The inquiry into how more than 30,000 people in the UK were given blood infected with HIV or hepatitis prior to 1996 (3,000 of them have subsequently died) reported its findings in 2024. Amongst the recommendations in the report were that “there should be a memorial”. As it is declared, so it shall be — so here is that memorial. I get the point: as you can see here and there, these specimen bottles are each filled with a little scroll of paper, with handwritten inscriptions — and that one little kiss, which makes the photo, I guess. But a memorial like, say, your average Cenotaph, this is not: and it doesn’t help that it’s inside a building that will only be open some of the time. (This is not a criticism of the University of Manchester by the way.)

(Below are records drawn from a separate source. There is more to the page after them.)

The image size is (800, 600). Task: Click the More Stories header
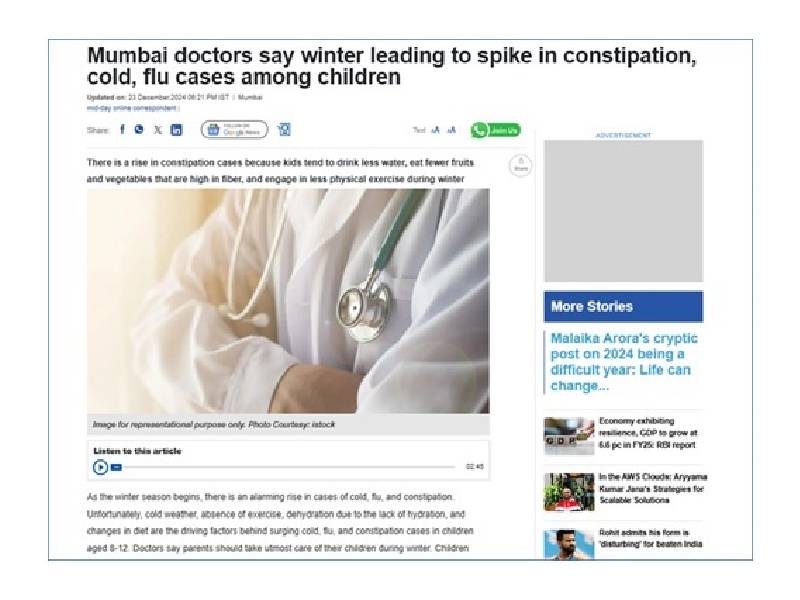(623, 307)
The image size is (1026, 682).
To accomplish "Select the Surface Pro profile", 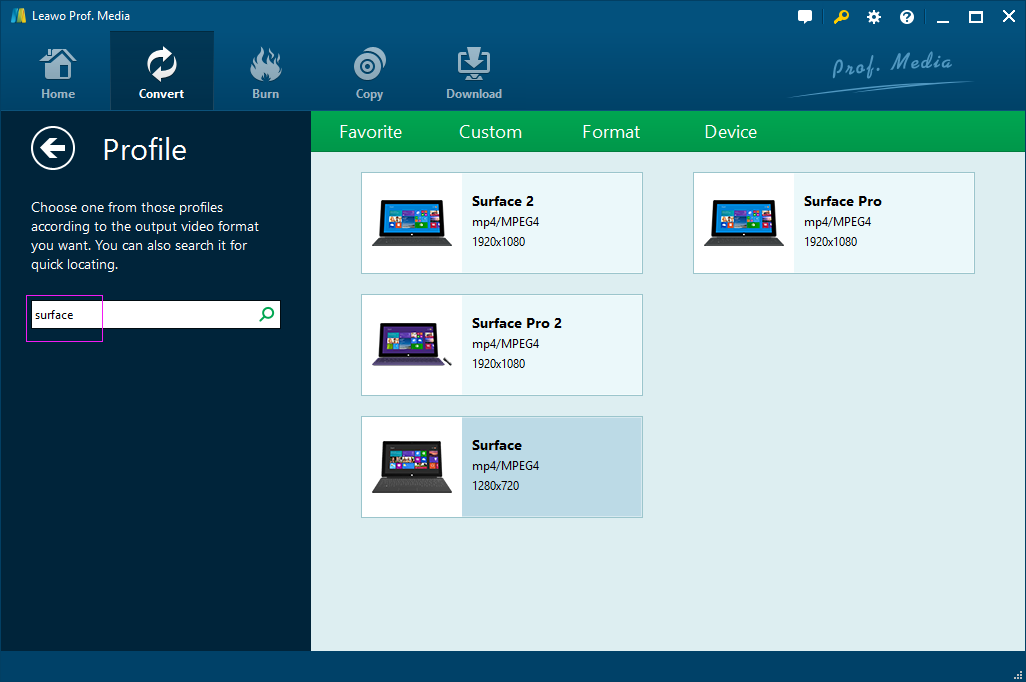I will point(833,222).
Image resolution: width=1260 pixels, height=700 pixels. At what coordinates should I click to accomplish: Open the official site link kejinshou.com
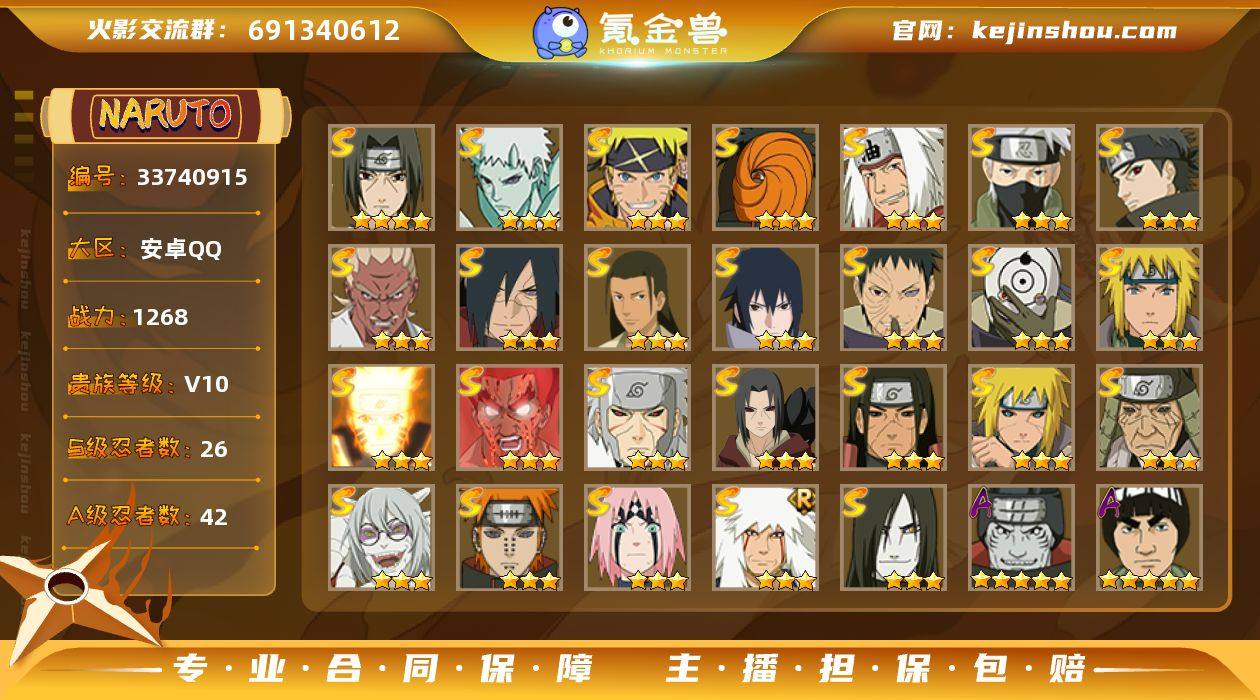point(1074,31)
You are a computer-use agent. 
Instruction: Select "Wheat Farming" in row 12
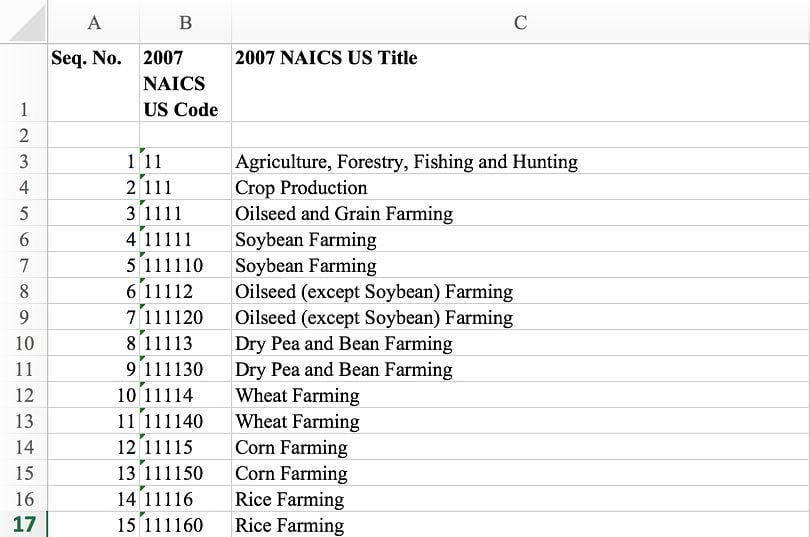[x=297, y=396]
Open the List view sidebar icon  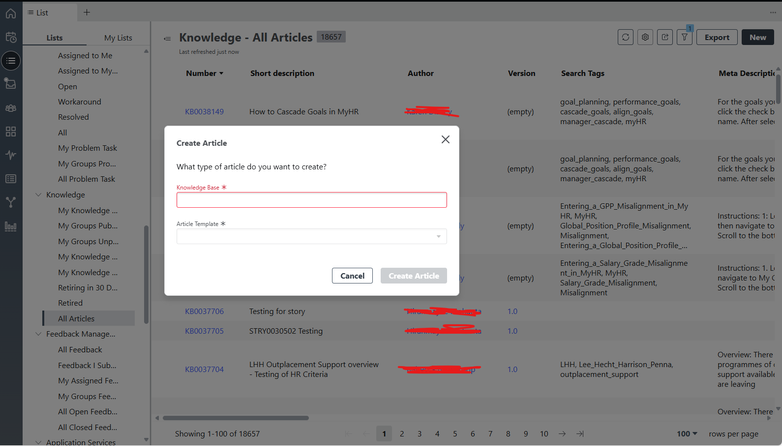pos(10,61)
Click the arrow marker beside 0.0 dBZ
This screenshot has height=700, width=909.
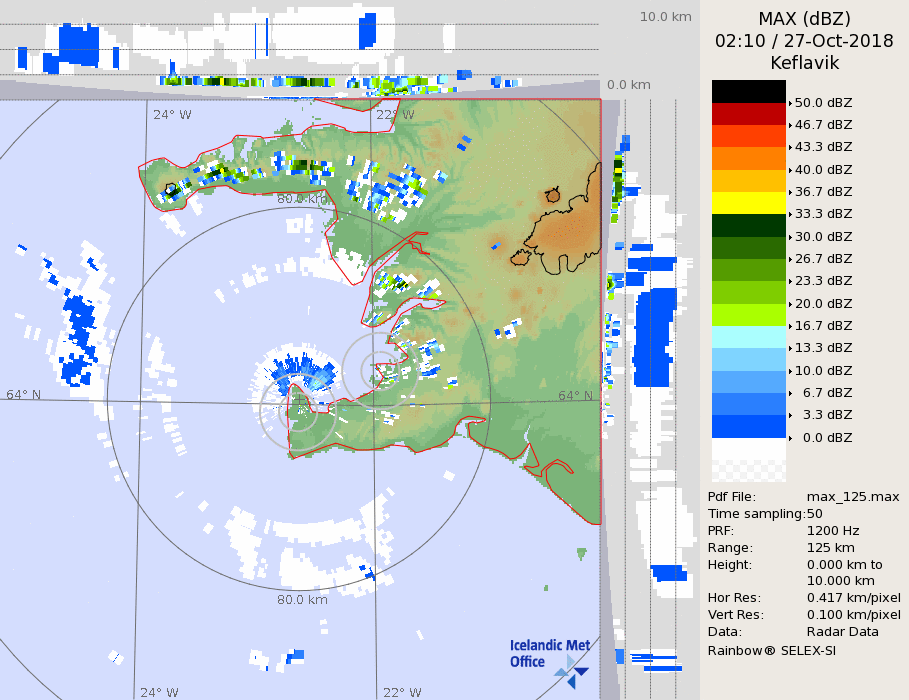[790, 438]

This would all be of only passing interest were it not that one of my friends is represented in here. When I first moved to Yorkshire in 1991 I got to know Dave Chamberlain, of Low Row in Swaledale, who was a haemophiliac and was infected with HIV thanks to infected Factor 8. Dave was one of the people who was very friendly to me, a new ‘offcumdun’ arrival into the community, and did not have to be — it is because of these people I remained in Yorkshire and never went back down South. When I heard he had died, in the late 2000s sometime, I was very upset. Whatever ‘compensation’ this inquiry determined was just, imposing this two decades after his death, and nearly 35 years after the fact of his avoidable infection, seems more of a cynical and meaningless gesture rather than any acknowledgement of true culpability. Sticking a bunch of little bottles in a window in a university building, one that is off the main road and which passers-by don’t have a lot of reason to notice, is probably much the same.
Over time a collection of movie posters has built up in one corner of the house and, lately, we have been displaying them in circulation. Time for a changeover. The name of the one going up is on its tube. Surely any true movie buff will recognise the one that’s coming down after a couple of months on the wall.

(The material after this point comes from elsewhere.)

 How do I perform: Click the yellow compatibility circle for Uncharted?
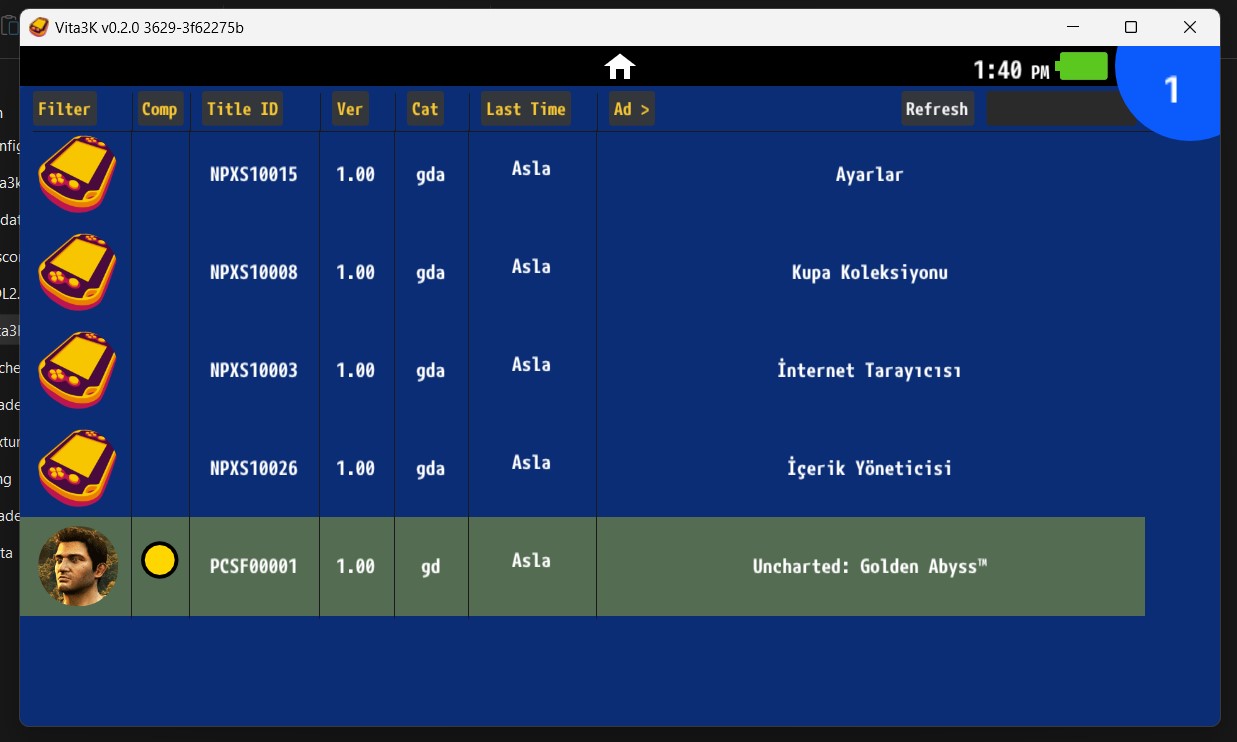tap(160, 560)
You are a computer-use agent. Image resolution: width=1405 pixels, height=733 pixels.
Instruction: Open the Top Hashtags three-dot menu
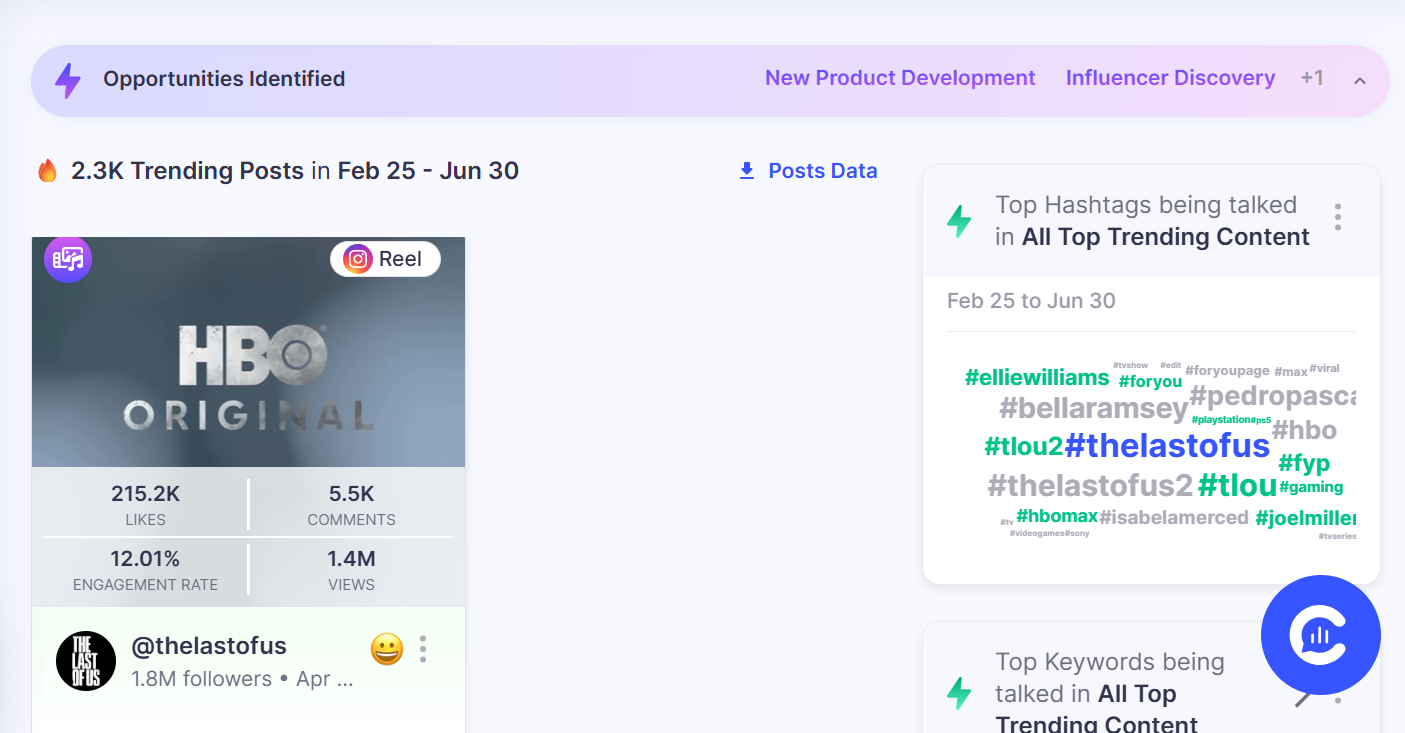[1338, 217]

The Lostock Arms, just outside the railway station of Lostock near Bolton, may once have been a busy and thriving place — but it obviously wasn’t busy enough, in the long run. I have no idea how long it has been closed but the longer it does stay empty, the more work it’ll need to return to life. Probably it is caught in some kind of planning limbo: there are a couple of old pubs along the A646 through the Calder Valley that have been in this state for a quarter of a century now (like the Woodman in Charlestown). As a society we seem no better at using our building stock in efficient ways than we do most other aspects of our environment.
Couldn’t decide between two pictures today and went with this one largely to avoid having two pictures in the same weekend taken in the cinema. But this one will do. It has been a while since something has used the dry dock in Hebden town centre, but this barge obliged today while also being quite well-decorated, although what a tsunami has to do with the water on a canal does pass me by. Wishful thinking perhaps?